VOGONS

Common searches


First post, by PlaneVuki

User metadata
Rank Member
Rank
Member

Hi!

My knowledge of assembly is weak-to-medium.

This started as simple image downscale attempt, but I will ask in general.

I am trying to copy data from one location to another, but neither source nor destination are consecutive. Like this:

asm1.png
Filename
asm1.png
File size
13.51 KiB
Views
703 views
File license
Public domain

My code is this:

************************
mov cx,4D ;77 is 4D in hex
mov ax, destination_segment
mov es,ax
mov di,destination_offset
mov ax, source_segment
mov ds,ax
mov bx,source_offset

dostuff:
mov al,[bx]
mov [ es:di],al
add bx,3
add di,5
loop dostuff
************************

Is this the fastest method to do the copying (not considering loop unrolling)?
What faster way exist? What other improvements can be done?
If the destination is consecutive, I can do (inc di) instead of (add di,5), any other improvement available in this case?

Thanks in advance.

Reply 1 of 12, by Disruptor

User metadata
Rank Oldbie
Rank
Oldbie

Why don't use movsb?

************************
mov cx,4D ;77 is 4D in hex
mov ax, destination_segment
mov es,ax
mov di,destination_offset
mov ax, source_segment
mov ds,ax
mov si,source_offset

dostuff:
movsb
add si,2
add di,4
loop dostuff
************************

Reply 2 of 12, by Deano

User metadata
Rank Newbie
Rank
Newbie

As Disruptor said uses the string instruction with rep prefix where posible, movsw is effectively
Loop:
mov ax, ds[si],
mov es[di],ax
add si, 2
add di, 2
dec cx
jnz loop

The main blocker is if you need add to the index register that are not 1 or 2 (b or w postfix). In that case its better if possible to have one (source or dest) packed and then add the extra to the other index
Loop:
movsw
add di , 3
loop Loop

Last edited by Deano on 2024-01-24, 11:22. Edited 1 time in total.

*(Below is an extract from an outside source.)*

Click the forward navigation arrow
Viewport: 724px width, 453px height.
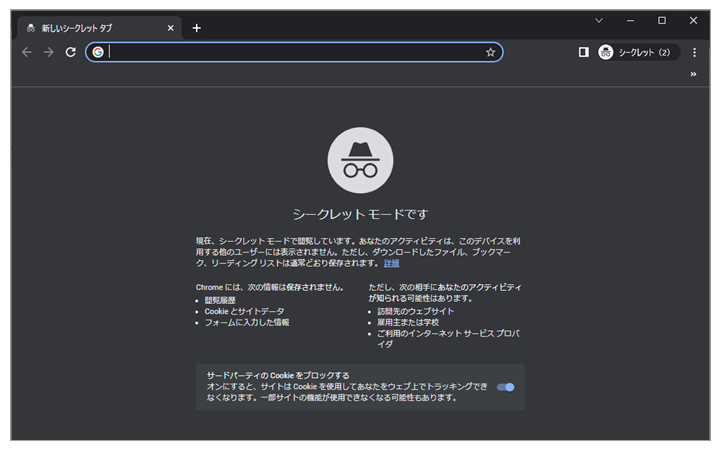tap(48, 52)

Game dev since last century

Reply 3 of 12, by Deano

User metadata
Rank Newbie
Rank
Newbie

Even on 8088 its best to use word versus byte if you can, as it saves instruction decode time by just doing half as many (obviously the 8088 can only load/store 8 bits at a time but every saving is worth it).

Game dev since last century

Reply 5 of 12, by BloodyCactus

User metadata
Rank Oldbie
Rank
Oldbie

just put a CLD in front of your look if you use MOVSx to remove any chance you'd go backwards!

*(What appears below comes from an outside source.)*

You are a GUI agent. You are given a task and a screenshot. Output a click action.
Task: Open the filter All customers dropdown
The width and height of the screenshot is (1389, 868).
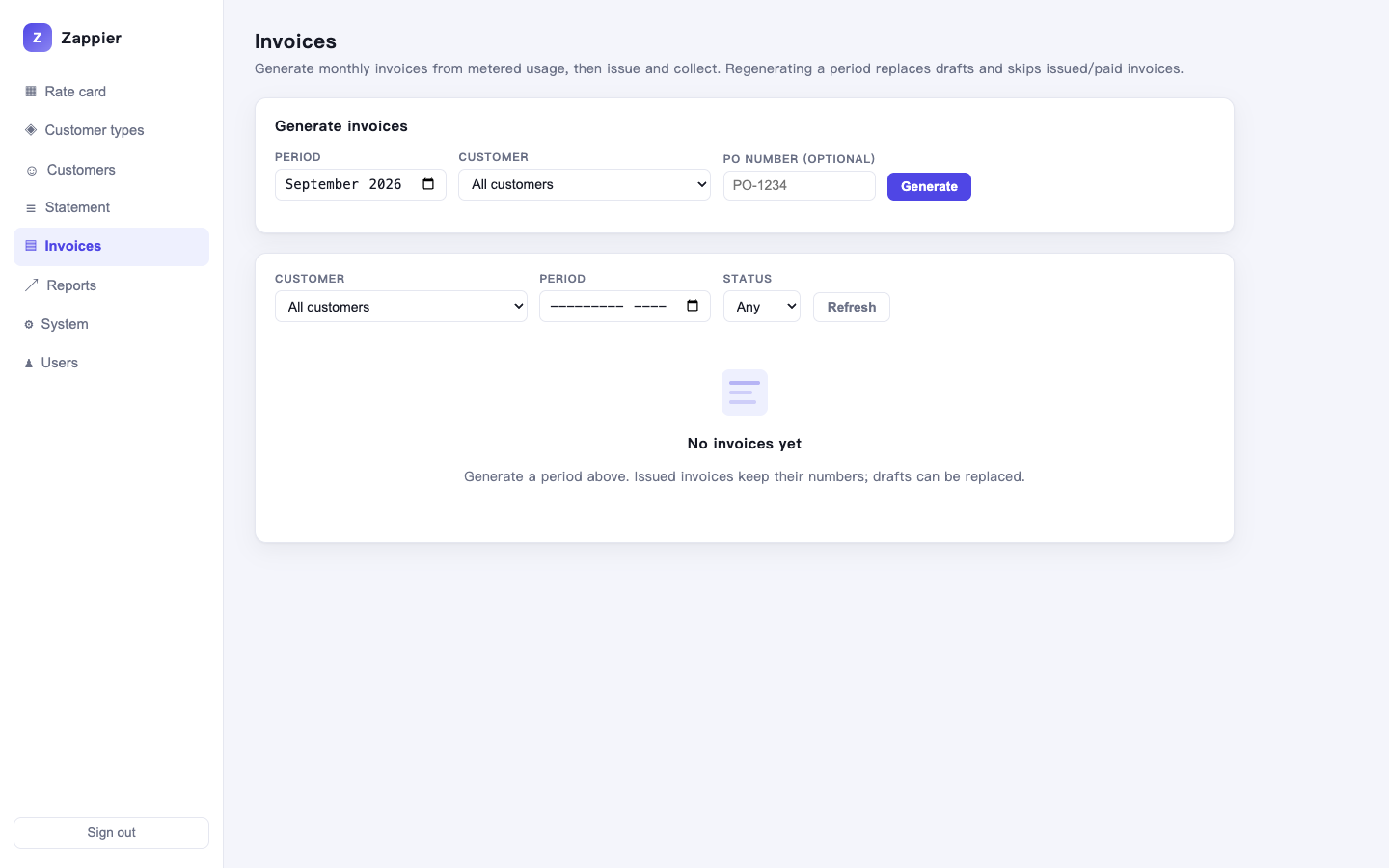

--/\-[ Stu : Bloody Cactus :: [ https://bloodycactus.com :: http://kråketær.com ]-/\--

Reply 6 of 12, by Deano

User metadata
Rank Newbie
Rank
Newbie
Disruptor wrote on 2024-01-24, 11:58:

With word copying you would overwrite memory, which seems not to be intended by PlaneVuki.

Yes of course but he also mentioned changing the destination (di to a single inc), in which case possibly could also set it up to word writes? if not bytes will work of course.

Game dev since last century

Reply 7 of 12, by Disruptor

User metadata
Rank Oldbie
Rank
Oldbie

When he tries to copy non-consecutive source to consecutive destination, he does not need an increment on di at all, because movsb does.
I don't know what improvement you'll get with word writes. It most likely will have unwanted side effects.
Optimizing code is different to each CPU type. Basically on an 8088 itself you prefer smaller code because filling the prefetch queue costs so many clocks. In modern CPUs write combining will help.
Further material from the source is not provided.